But people are preparing for the advance of the rebels, whom the regular Ukrainian army and battalions of irregular volunteers have been unable to stop elsewhere in the country's east.
A 43-year-old man named Aleksander, who declined to give his last name, is among the people getting ready for war. While many in the region have fled, he said he and his wife were staying put. They've got their basement equipped as shelter from shelling for themselves and their two children, stockpiling matches, candles, potatoes, canned goods and winter clothes.
Those goods are becoming harder and harder to get in Mariupol. Every day, there are long lines at bakeries. Some shops are closed, including one-third of the stores in the city's largest mall. Automated bank machines are still dispensing cash, but people fear the money will run out soon. And in any case, wages have been delayed, so many do not have money to spend.
A clerk at a convenience store in the eastern end of the city said the bread put out in the morning is gone by noon. Many of those who plan to remain in Mariupol are the elderly, who either cannot imagine leaving their lives behind or have nowhere else to go.
Milania Nikolaevna, 71, said she has not been able to sleep because the fighting around the city is so loud. She does not believe peace is coming and has been collecting canned goods and water: "I am afraid, of course, but I will not go anywhere."
Grocery bags in hand, 55-year-old Elena and 60-year-old Nikolai, who also declined to give their last names, said they were getting ready by stockpiling food in their basement, too. Both retirees, they said leaving the city was not an option for them.
If the rebels took Mariupol, a corridor could be created between Russia and Crimea, the southern Ukrainian peninsula annexed by Moscow in March after a snap referendum that was declared illegitimate by Ukraine and the international community.

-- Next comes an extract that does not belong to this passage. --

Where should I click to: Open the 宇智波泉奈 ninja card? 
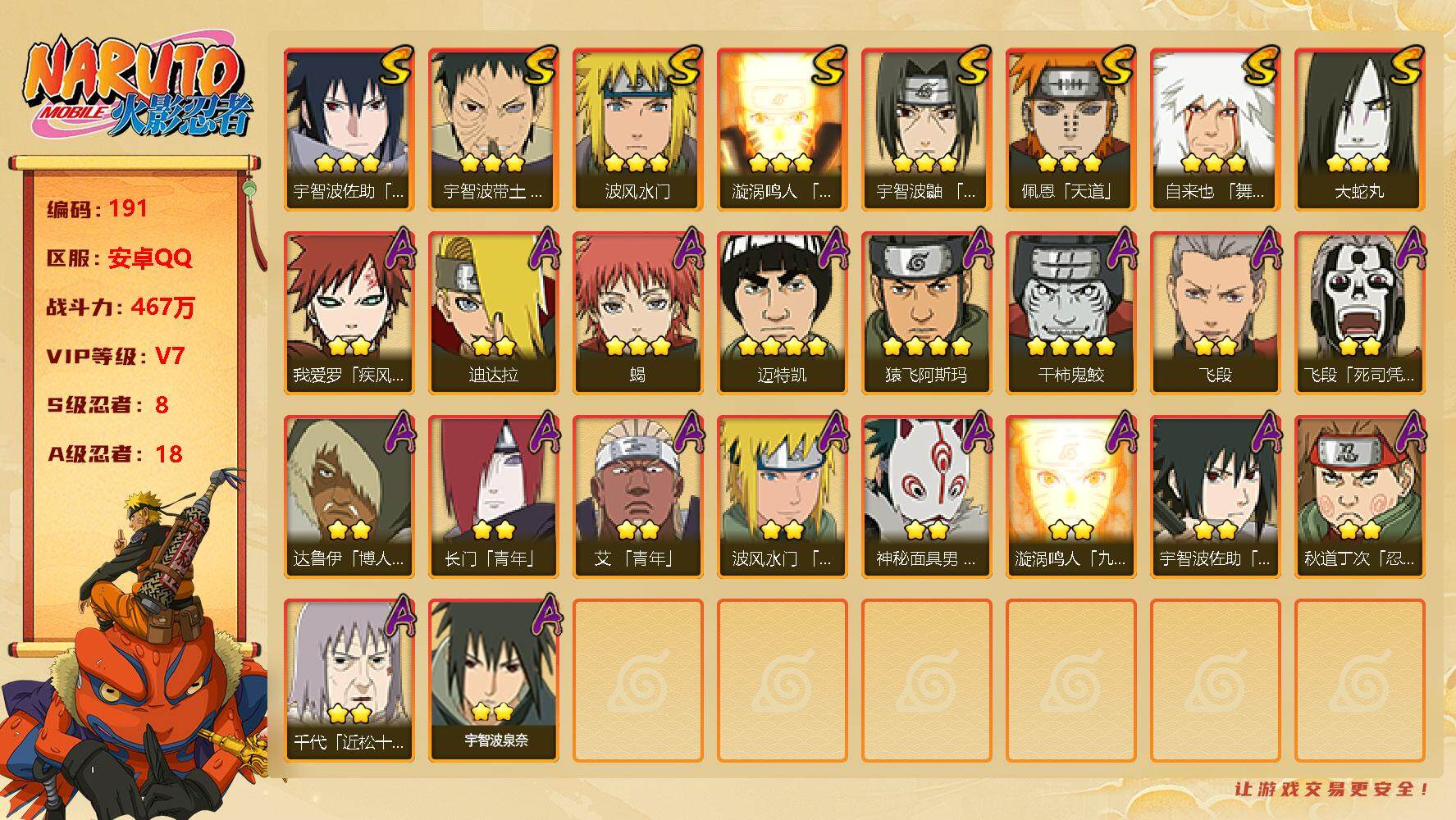tap(493, 681)
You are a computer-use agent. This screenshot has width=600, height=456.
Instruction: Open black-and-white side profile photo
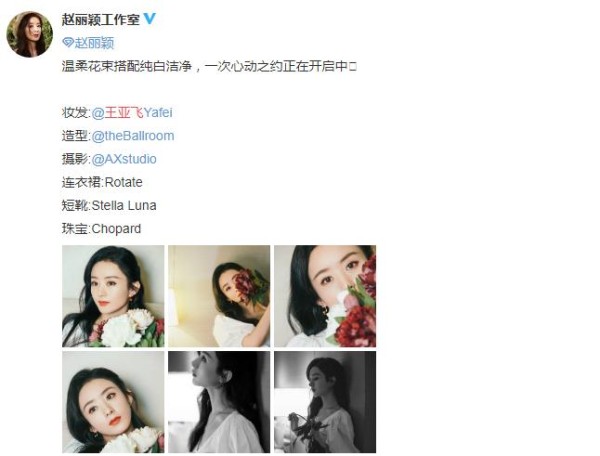tap(219, 402)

Ukrainian President Petro Poroshenko paid a surprise visit to Mariupol on Monday, saying that locals have resoundingly backed Ukrainian forces.
Wearing an army uniform, Poroshenko told a crowd of officials and activists that the cease-fire had been breached but that only a political solution can resolve the conflict, and the plan agreed to by him and Russian President Vladimir Putin was the best option.
Visiting the port city was a largely symbolic move to rally support around an army that may not be able to withstand the onslaught of rebels backed by the Russian armed forces. The Kiev government , as well as Western nations, contend the separatists are backed by Russia, although Moscow denies this.
While Poroshenko vowed that Ukraine would not give up any more land, rebels remain in control of the eastern cities of Donetsk and Luhansk.
More than 3,000 people have been killed in the five-month-long conflict, according to the U.N. It reached a critical point in the last couple of weeks, when a new front was opened in the eastern coastal town of Novoazovsk, which is now also controlled by rebels.
Many Ukrainians believe Russia has used truces to resupply and organize the rebels. And in this instance, events on the ground backed Poroshenko's claim that the cease-fire had been breached.
New advances by the separatists who have been pushing both west and south to Mariupol have also shown the weakness of Ukraine's defenses -- and interviews on Monday at a Ukrainian army checkpoint at the eastern entrance to Mariupol confirmed that impression.
On Saturday, "we were shelled the whole night," said Vladimir, a fighter with Ukraine's national guard. In the face of the rebels' attack, "we escaped, we tried to hide ourselves," said the militiaman, who would not give his last name.
A burnt-out truck with smoke still coming out of it was standing on the side of the road. On the other side was a gas station with a gas tank that a fighter said was hit by shelling and exploded.
Slightly further away was a two-story building with pieces of metal and glass scattered on the ground outside. But reinforcing the air of normalcy about to collapse, a café and shop near the checkpoint still had its products lined up neatly on the shelves.
Tatyana, 55, who lives in an apartment near the eastern checkpoint, said she could hear gunshots. She, too, does not believe the cease-fire will hold but has no plans to leave.
"It's our house, it's our land, so let it be what will be."